Очередной «праведник» кинул меня на солому и захлопнул дверь, выкрикивая проклятья.

«По крайней мере, здесь теплее, чем на улице», — была моя последняя мысль…

— Эй! Проснись, сейчас тебя судить будут! Хендрик очухался, но тебе от этого легче не будет. Все мужики тебя ненавидят, так что, даже если господин бургомистр решит, что побои достаточное наказание, долго ты в нашем герцогстве не проживёшь. Как они тебя, живого места нет. Звери, истинные звери.

— Где я? — задаю единственный важный вопрос, едва ворочая языком.

— В Лауэнбурге, Эйви, я – лекарь, мне приказано привести тебя сначала в чувства, а потом и на суд.

Он протёр моё лицо какой-то вонючей жидкостью, вытер насухо тряпкой, заставляя стонать от боли. Потом влил горечь лекарства в рот и поднял на ноги. И я тут же медленно осела, а потом и завалилась.

Пусть они делают со мной что хотят, если это какая-то вселенская ошибка, то я в эти игры играть не хочу. Будь у меня силы, то устроила бы им разнос, но сил нет…

Лекарь кого-то крикнул, и двое крепких мужчин, не особо церемонясь, потащили меня на судилище.

А их кто-то будет судить за такое обращение с женщиной?

— Господин бургомистр, преступница доставлена! — прокричал один из конвоиров и скинул меня на широкую лавочку.

Лекарство подействовало, и я теперь могу видеть тех «добропорядочных граждан», что вчера, не разбираясь, готовы были побить меня камнями до смерти. В зале прошелестел шёпот. Кто-то взволнованно потирает руки, кто-то ещё пытается повлиять на судью и показывает заботливо связанную петлёй верёвку. Зрелище ужасное, эстетика средневековья в самом уродливом проявлении. Они все похожи, темноволосые, крикливые, тучные, и одеты в тёмные одежды, в этом городе выделяться опасно, и я уже почувствовала на себе, какова их ненависть к чужакам.

В первом ряду сидит моя бывшая свекровь и её боров сынок, с перевязанной головой. Смотрю на него и понимаю: если бы нам снова пришлось остаться наедине, я поступила бы так же. Мерзкий, гадкий, отвратительный ещё и пьянь. Одна беда, совершенно не помню, как я вообще оказалась его женой?

— Начнём, я Отто Фугге, бургомистр славного города Лауэнбурга, властью, данною мне и моему роду, светлейшими нашими герцогами фон Эйхинген-Лауэнбург, да продлит всевышний их род и сохранит священную власть над нами. Так вот, властью, данною мне вершу суд над преступницей Эйви Карин Бран, посягнувшей на жизнь дражайшего своего супруга Хендрика Дуриансона и ударившей оного бутылкой по голове, в момент, когда должна была с радостью раздвинуть ноги и отдать своему законному супругу всё, что ему причитается. Это преступление каралось бы смертью, причём самой жестокой, тем более она вовсе не из нашей общины, что является отягчающим обстоятельством. Но какое счастье, что череп нашего Хендрика твёрже камня, и он крепкий малый. Потому я, взвесив все обстоятельства, принял решение.

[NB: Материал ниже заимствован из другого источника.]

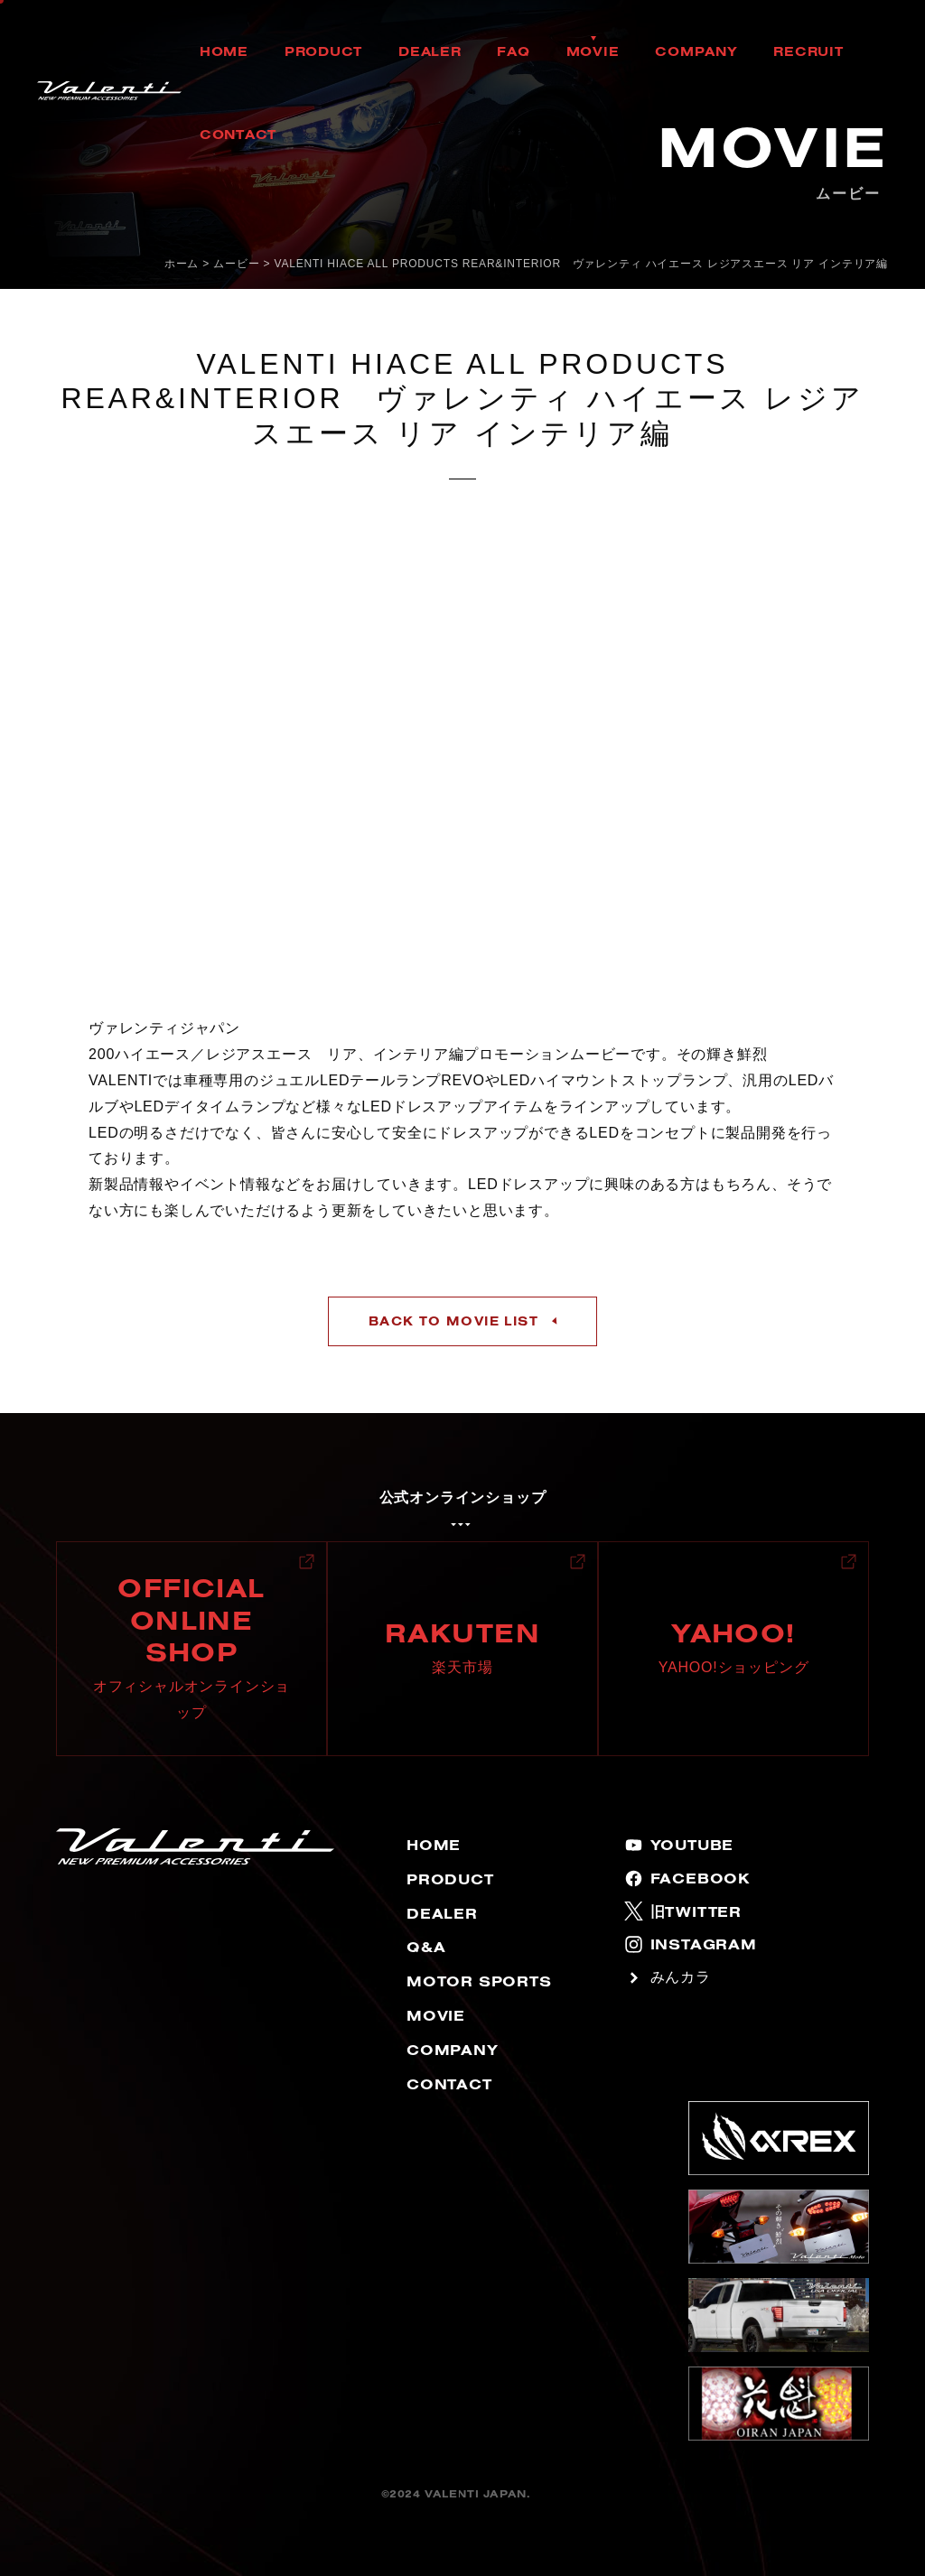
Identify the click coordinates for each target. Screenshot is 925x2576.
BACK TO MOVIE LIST (453, 1321)
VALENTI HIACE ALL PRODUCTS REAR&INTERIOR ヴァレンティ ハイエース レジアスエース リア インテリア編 (582, 263)
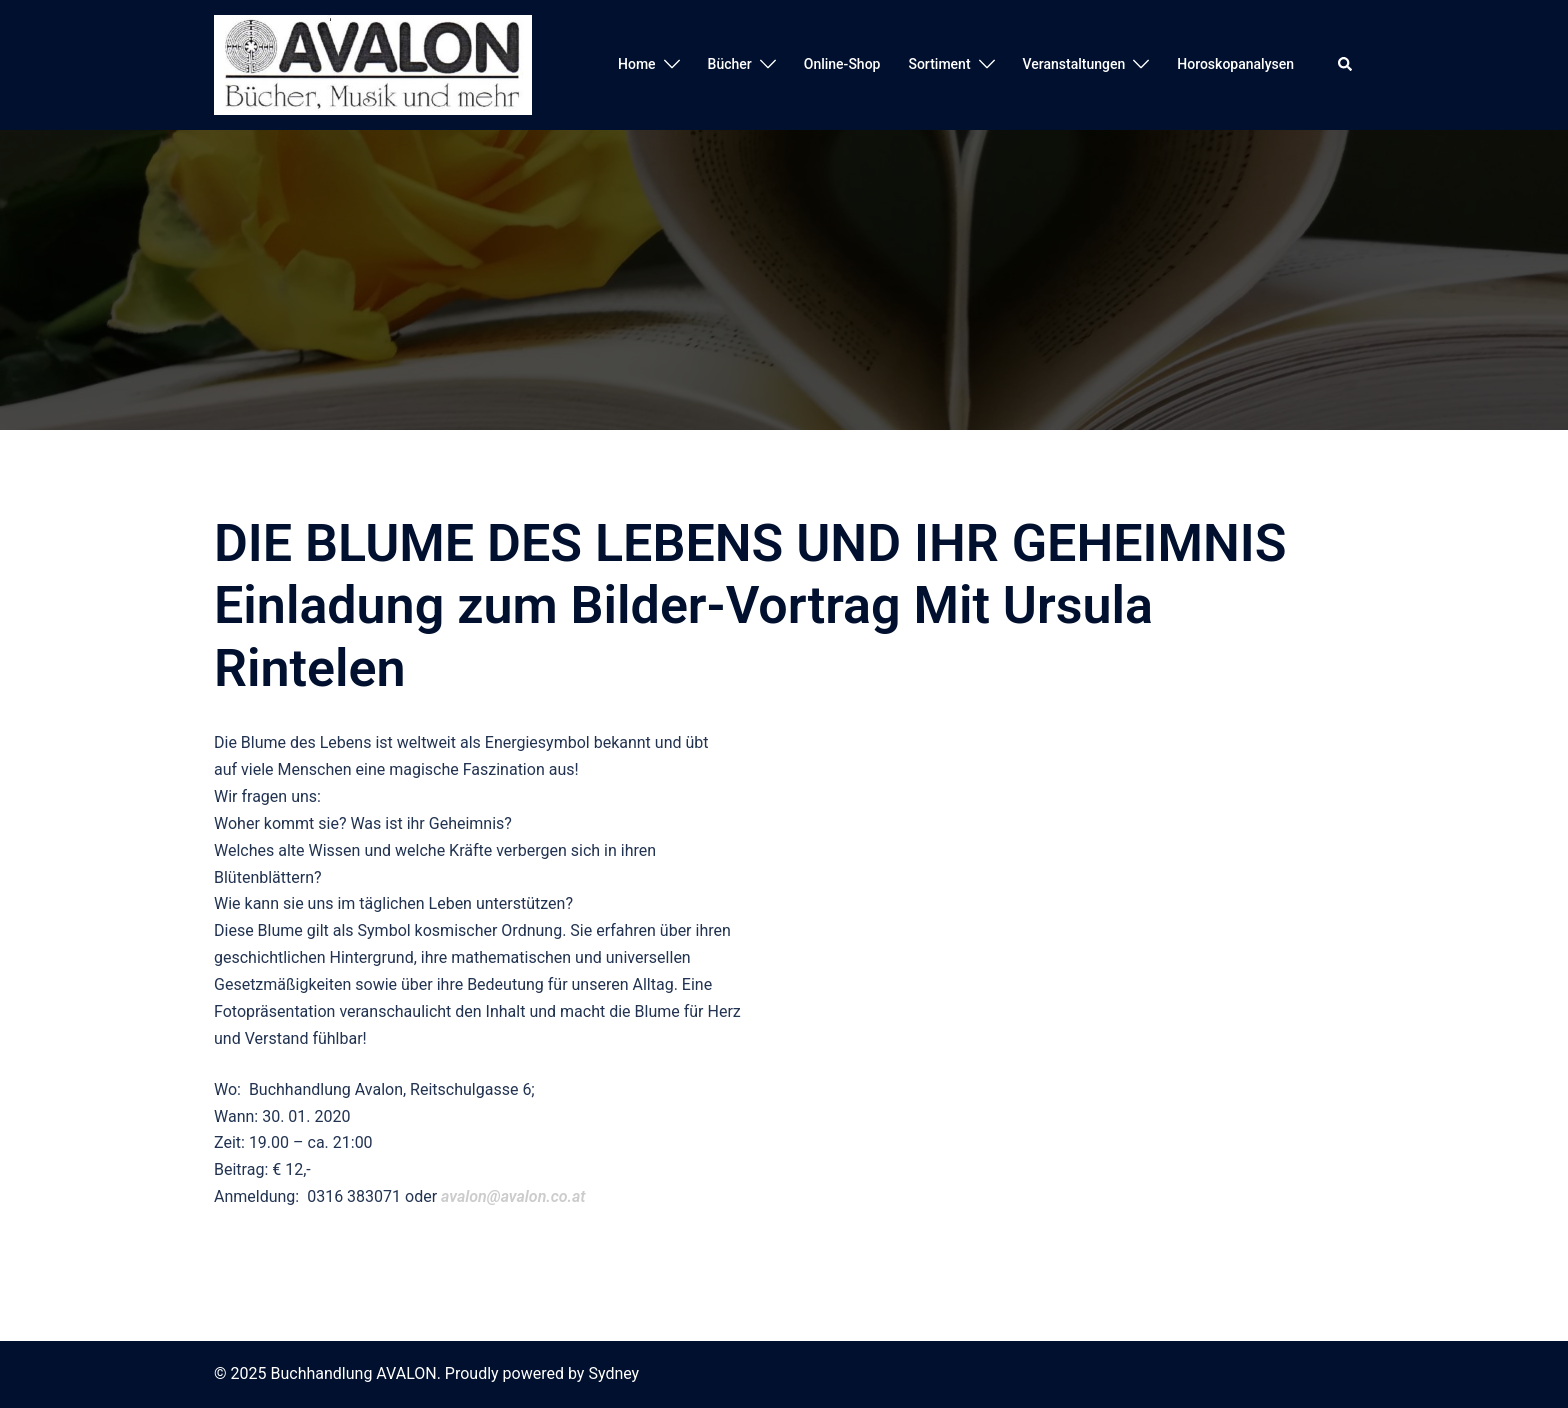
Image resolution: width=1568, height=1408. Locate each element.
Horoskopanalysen (1235, 64)
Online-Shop (842, 64)
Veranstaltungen (1074, 64)
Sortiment (939, 64)
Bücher (730, 64)
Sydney (613, 1373)
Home (637, 64)
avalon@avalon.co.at (513, 1196)
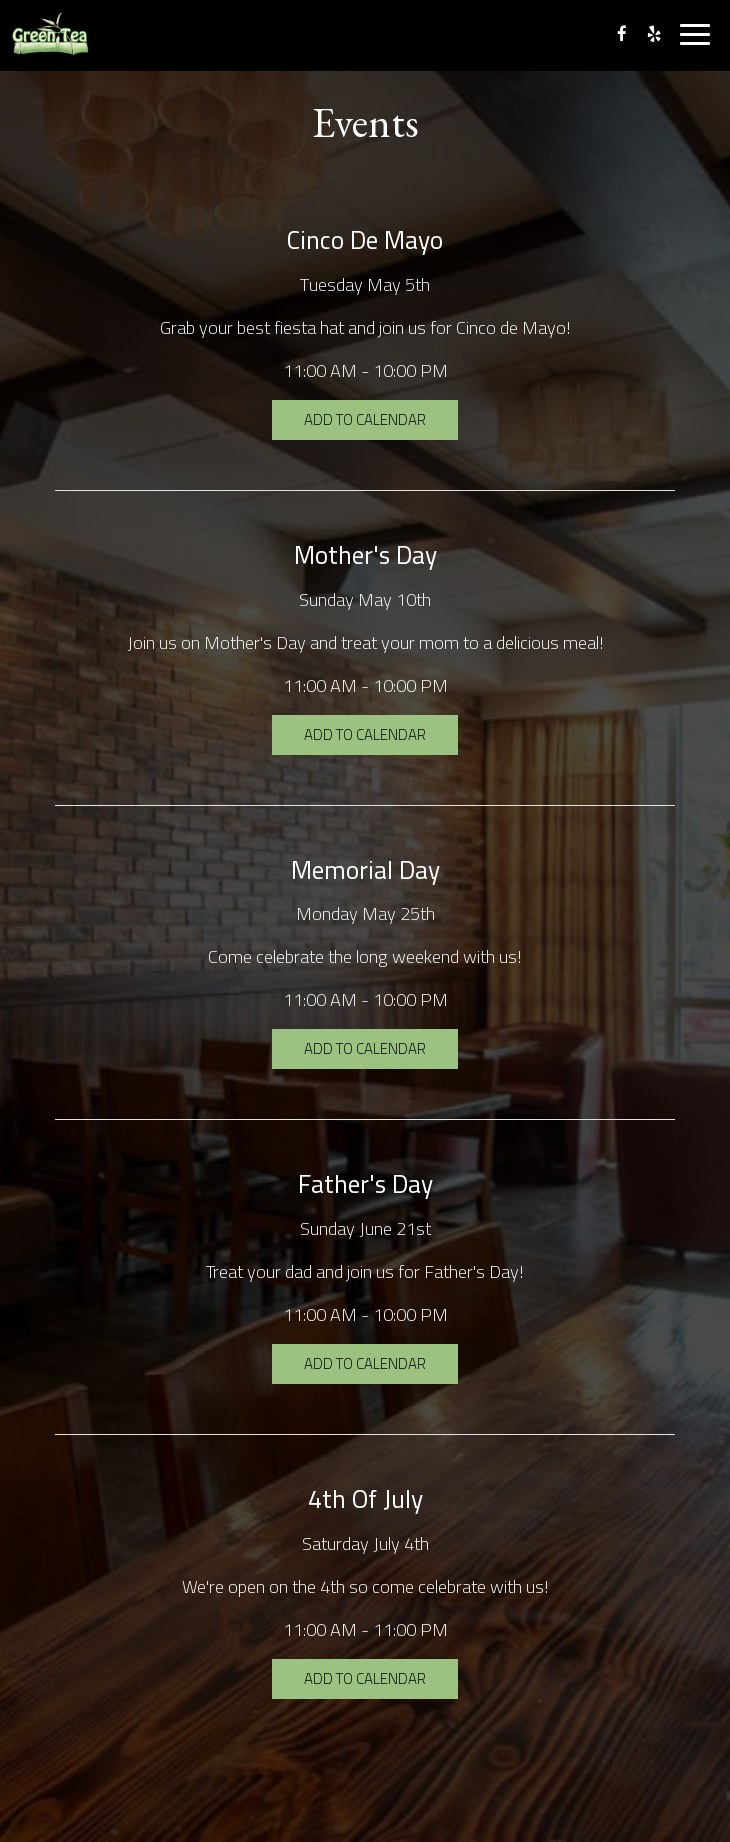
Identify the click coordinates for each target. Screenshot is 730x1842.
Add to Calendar (365, 419)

Бургомистр слишком многозначительно посмотрел на лекаря, сплюнул, что-то проворчал на ухо своему писарю и продолжил громко выкрикивать приговор:

— Итак, я решил, что приданное остаётся пострадавшей семье, с этого момента Эйви более не жена Хендрика, и теперь к сути её наказания. Такой женщине не место среди порядочных граждан. Но её муж живой, и убить её мы не можем. В тюрьме её содержать накладно. Потому я решил отправить её в старый, заброшенный замок герцогов. Они уже год, как требуют привести его в порядок, но никто не берётся за эту работу. Потому, Эйви Карин, ты обязана за полгода навести в замке чистоту, достойную её светлейших хозяев.

— Но она сбежит, замок огромный, это как выпустить мышь в амбаре, — завопила Герти.

— Не сбежит, на этот случай есть специальный магический браслет, он привязывает раба к замку, до момента окончания отработки. Стоит ей выйти за пределы стены, ужасные судороги скрутят её тело, так что она не сбежит, будьте покойны.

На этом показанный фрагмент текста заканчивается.